▸ **Activity**:
Reading the records below, find how many lines include the word "Event" and give that number alone.

Items from a dataset
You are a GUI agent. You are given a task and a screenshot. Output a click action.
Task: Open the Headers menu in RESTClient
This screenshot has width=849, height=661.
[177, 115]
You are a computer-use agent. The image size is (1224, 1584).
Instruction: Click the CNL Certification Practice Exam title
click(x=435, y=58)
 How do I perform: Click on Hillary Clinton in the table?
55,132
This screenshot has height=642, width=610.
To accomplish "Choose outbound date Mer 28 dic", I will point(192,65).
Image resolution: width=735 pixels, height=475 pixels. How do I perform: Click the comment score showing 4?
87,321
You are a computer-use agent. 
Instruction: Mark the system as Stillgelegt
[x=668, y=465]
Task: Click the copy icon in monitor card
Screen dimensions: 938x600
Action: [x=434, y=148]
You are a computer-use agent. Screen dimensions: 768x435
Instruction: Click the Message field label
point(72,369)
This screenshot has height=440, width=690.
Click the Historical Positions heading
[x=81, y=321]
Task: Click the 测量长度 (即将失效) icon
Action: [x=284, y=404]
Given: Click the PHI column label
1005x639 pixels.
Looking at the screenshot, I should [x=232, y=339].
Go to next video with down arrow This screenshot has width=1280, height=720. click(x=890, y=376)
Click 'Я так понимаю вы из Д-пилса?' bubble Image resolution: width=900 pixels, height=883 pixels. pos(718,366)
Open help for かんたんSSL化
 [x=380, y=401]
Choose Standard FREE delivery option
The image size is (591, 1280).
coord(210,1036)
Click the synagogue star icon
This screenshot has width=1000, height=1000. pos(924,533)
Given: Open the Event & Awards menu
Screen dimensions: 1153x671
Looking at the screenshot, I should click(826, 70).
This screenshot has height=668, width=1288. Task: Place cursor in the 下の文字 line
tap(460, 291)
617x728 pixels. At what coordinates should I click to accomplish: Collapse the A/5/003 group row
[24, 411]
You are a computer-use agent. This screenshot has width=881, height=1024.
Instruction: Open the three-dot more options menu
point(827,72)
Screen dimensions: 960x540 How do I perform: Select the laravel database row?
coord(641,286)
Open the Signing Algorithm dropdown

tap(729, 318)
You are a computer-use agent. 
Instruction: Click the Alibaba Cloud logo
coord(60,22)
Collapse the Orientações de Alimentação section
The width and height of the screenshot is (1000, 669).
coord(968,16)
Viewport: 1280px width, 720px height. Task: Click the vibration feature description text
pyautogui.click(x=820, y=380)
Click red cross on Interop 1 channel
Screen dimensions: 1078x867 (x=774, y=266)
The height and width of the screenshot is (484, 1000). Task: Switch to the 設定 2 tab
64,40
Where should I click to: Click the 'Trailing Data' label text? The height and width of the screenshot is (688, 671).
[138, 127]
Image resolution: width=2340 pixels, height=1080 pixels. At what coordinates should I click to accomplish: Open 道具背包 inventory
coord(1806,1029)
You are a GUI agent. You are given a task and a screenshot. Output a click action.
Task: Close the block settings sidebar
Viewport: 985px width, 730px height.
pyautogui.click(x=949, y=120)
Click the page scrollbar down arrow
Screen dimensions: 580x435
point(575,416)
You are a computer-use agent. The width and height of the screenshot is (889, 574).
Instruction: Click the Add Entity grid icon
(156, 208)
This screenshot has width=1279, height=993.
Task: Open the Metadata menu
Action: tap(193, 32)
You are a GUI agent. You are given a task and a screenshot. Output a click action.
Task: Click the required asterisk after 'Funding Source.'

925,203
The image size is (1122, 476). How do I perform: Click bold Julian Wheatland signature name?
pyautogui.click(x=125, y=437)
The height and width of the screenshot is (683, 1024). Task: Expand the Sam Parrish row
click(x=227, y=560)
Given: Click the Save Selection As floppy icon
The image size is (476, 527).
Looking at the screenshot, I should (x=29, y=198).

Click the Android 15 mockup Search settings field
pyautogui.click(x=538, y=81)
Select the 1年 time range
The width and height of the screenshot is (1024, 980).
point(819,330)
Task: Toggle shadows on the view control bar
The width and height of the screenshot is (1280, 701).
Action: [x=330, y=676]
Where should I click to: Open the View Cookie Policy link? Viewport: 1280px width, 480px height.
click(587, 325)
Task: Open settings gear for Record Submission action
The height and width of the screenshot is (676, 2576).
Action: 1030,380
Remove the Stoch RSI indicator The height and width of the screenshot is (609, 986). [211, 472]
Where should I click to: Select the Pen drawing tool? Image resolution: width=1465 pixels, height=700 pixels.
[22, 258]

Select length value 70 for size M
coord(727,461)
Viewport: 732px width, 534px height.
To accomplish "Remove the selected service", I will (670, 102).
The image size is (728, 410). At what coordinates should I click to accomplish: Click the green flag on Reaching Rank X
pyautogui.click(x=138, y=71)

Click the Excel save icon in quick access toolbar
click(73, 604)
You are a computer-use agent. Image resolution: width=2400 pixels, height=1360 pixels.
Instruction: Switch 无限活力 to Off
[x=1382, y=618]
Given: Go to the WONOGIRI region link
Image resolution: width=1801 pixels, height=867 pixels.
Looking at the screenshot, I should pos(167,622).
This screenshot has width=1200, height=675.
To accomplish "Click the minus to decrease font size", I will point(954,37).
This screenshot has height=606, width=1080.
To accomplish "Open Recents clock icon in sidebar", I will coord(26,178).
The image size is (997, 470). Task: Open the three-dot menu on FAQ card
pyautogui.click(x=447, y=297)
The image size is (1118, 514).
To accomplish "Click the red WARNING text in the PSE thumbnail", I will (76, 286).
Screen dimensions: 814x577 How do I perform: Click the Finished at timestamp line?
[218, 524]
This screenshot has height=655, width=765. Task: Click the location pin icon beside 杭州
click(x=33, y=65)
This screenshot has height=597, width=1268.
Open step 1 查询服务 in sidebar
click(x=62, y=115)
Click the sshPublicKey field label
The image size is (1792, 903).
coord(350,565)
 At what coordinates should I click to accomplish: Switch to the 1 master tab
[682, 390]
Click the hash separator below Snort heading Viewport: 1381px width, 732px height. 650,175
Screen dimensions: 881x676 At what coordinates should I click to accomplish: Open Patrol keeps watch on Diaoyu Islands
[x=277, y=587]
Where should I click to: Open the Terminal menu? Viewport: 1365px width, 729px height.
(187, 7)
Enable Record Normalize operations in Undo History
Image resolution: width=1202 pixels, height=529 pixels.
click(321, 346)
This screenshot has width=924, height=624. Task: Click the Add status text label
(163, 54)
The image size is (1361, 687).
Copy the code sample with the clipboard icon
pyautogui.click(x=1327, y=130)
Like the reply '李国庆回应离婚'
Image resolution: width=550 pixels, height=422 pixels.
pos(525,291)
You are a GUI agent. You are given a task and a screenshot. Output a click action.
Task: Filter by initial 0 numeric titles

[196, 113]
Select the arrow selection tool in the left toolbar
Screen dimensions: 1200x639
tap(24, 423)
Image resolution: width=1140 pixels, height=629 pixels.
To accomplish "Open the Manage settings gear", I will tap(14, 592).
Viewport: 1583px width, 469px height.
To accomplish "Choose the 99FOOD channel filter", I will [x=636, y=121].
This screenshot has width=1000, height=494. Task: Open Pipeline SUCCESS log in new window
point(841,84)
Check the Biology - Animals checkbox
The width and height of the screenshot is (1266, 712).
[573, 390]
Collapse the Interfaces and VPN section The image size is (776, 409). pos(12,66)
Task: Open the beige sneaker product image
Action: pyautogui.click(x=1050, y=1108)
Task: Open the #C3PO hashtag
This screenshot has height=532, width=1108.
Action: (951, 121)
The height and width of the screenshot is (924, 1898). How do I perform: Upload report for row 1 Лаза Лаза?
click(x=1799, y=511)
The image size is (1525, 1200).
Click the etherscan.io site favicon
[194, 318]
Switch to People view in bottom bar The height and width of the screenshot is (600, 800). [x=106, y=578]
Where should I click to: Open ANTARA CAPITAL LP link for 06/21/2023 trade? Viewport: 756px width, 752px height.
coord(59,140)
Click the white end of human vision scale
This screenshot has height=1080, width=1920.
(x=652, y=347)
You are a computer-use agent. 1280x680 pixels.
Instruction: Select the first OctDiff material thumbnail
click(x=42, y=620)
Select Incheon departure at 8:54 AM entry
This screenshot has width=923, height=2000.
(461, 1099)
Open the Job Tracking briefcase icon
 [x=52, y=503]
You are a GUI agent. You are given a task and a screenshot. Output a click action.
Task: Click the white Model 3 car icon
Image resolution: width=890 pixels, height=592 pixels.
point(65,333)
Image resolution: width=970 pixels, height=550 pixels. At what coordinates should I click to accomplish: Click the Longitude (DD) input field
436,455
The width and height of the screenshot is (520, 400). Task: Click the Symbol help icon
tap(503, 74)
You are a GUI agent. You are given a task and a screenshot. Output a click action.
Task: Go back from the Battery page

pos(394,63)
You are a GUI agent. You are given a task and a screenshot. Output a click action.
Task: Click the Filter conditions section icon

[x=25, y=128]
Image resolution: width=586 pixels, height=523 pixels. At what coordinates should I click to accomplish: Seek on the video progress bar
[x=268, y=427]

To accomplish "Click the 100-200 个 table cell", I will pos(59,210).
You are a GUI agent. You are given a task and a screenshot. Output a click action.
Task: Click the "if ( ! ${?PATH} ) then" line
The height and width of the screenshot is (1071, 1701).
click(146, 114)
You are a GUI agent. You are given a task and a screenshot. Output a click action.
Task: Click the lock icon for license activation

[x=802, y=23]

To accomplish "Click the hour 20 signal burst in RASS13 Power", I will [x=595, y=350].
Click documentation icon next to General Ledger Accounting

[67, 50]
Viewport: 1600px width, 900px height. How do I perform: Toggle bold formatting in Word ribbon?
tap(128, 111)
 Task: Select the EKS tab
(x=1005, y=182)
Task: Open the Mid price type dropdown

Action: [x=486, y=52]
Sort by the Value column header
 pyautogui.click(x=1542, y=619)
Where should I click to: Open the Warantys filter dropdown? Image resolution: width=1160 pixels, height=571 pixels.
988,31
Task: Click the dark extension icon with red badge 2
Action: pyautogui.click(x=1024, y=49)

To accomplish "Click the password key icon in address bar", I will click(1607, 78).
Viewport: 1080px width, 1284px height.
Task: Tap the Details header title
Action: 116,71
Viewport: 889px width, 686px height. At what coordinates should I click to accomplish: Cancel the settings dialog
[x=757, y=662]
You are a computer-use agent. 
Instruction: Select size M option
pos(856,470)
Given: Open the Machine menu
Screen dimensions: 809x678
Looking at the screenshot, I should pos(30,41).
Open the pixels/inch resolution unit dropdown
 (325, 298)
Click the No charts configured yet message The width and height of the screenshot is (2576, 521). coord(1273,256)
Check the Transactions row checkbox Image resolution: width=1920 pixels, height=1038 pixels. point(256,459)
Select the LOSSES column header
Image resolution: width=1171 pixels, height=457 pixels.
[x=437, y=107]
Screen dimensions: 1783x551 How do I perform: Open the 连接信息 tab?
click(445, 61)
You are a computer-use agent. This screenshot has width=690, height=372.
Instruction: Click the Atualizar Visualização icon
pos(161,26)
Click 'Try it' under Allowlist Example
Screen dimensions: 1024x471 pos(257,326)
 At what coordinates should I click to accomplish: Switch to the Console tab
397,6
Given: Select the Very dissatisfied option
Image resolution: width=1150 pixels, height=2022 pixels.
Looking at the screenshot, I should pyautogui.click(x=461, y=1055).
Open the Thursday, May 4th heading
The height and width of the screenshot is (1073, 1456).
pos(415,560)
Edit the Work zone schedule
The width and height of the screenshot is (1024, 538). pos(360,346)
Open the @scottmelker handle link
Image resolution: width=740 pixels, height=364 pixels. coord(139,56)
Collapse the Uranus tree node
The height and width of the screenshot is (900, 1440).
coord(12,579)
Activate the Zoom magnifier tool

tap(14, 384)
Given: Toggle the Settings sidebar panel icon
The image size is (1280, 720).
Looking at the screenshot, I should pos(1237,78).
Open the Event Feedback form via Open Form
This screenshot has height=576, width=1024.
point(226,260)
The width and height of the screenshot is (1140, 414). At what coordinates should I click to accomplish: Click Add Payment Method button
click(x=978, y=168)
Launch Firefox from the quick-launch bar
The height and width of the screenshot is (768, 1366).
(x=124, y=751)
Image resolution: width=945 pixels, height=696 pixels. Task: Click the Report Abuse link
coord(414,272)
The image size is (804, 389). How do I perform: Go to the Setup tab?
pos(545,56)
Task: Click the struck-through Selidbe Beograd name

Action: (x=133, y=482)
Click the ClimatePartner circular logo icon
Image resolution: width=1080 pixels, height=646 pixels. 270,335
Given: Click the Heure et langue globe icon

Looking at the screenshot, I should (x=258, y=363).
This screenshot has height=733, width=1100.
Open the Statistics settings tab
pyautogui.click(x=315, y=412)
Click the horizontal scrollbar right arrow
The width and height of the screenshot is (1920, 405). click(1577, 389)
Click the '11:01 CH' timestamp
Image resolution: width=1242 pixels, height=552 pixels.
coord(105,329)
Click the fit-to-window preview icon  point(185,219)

▸ **Response area**:
2